Auch der Uni Bristol darf ich mit noch vorstellen und mit Mark (aus dem Fachbereich Deutsch) sowie mit Ola aus dem Bereich Internationale Beziehungen sprechen. So bringt die Global Lounge internationale und Bristoler Studierende in verschiedenen Formaten zusammen. Ob beim gemeinsamen Kochen, während einer Campustour oder eines gemeinsamen Stadtrundgangs – Olas Team verfügt über ein kleines Budget und viele Ideen, auf dass sich alle willkommen fühlen. Auf jeden Fall ein weiterer Impuls für mich in Lichtenberg, mich mit den Hochschulen einmal näher auszutauschen.
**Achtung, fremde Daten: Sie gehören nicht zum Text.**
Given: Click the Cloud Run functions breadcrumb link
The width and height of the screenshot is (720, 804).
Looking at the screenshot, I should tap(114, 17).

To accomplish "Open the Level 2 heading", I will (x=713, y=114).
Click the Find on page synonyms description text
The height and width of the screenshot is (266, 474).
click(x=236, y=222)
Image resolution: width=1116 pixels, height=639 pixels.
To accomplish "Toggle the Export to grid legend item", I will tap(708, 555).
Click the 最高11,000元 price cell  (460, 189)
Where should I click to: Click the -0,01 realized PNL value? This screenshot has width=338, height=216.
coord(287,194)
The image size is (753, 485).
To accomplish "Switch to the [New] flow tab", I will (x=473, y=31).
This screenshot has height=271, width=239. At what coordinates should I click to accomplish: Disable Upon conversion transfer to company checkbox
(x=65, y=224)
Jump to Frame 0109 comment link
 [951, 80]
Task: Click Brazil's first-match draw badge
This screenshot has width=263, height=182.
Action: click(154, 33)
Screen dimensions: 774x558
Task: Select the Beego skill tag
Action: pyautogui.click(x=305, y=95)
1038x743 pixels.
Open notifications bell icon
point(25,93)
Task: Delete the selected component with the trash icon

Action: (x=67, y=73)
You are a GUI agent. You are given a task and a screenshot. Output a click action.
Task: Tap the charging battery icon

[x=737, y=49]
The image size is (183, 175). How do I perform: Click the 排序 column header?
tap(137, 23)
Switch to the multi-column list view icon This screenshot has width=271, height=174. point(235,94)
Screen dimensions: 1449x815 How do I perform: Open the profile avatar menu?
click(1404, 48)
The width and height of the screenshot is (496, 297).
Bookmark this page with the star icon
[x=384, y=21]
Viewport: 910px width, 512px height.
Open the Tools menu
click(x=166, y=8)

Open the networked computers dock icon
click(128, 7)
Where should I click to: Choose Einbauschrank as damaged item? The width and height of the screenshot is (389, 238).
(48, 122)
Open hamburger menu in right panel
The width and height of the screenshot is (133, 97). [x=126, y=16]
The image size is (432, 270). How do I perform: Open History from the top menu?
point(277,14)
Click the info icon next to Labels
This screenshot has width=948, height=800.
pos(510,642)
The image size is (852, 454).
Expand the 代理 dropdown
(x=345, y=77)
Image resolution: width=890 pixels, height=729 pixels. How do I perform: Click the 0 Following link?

Eigentlich wäre diese Woche auch noch ein Treffen mit dem sogenannten Lord Mayor vorgesehen – der übrigens auch so genannt wird, im Fall einer weiblichen Person. Es gibt derzeit in Bristol den Mayor (d.h. den Bürgermeister, bei uns vergleichbar mit Lichtenbergs Bezirksbürgermeister bzw. auf Senatsebene der Regierende Bürgermeister) und den Lord Mayor. Die deutsche Übersetzung “Oberbürgermeister” finde ich hier etwas irreführend, denn die Rolle Lord Mayor ist in England, abgesehen von der Leitung der Ratssitzungen, eine eher zeremonielle Funktion und immer auf ein Jahr angelegt. Bristols Lord Mayor ist jedoch leider momentan im Krankenstand. Seine Vertretung traf ich kurz in meiner ersten Woche, als sie französische Austauschschüler:innen begrüßte und dabei erwähnte, dass sie im letzten Jahr ca. 600 Verpflichtungen wahrnehmen durfte. Von großen Bürgerveranstaltungen wie der jährlichen Remembrance Sunday-Parade bis hin zur Begegnung, Unterstützung und
Vernetzung lokaler Gemeinschaften und Organisationen. Jede der Fraktionen in Bristol übernimmt abwechselnd das Amt, denn Lord Mayor wird immer einer der amtierenden Stadträt:innen. Gewählt wird er oder sie von den restlichen; nach Ablauf der Amtszeit wird man normalerweise stellvertretender Lord Mayor. Spannend, wie anders das politische System hier aufgebaut ist.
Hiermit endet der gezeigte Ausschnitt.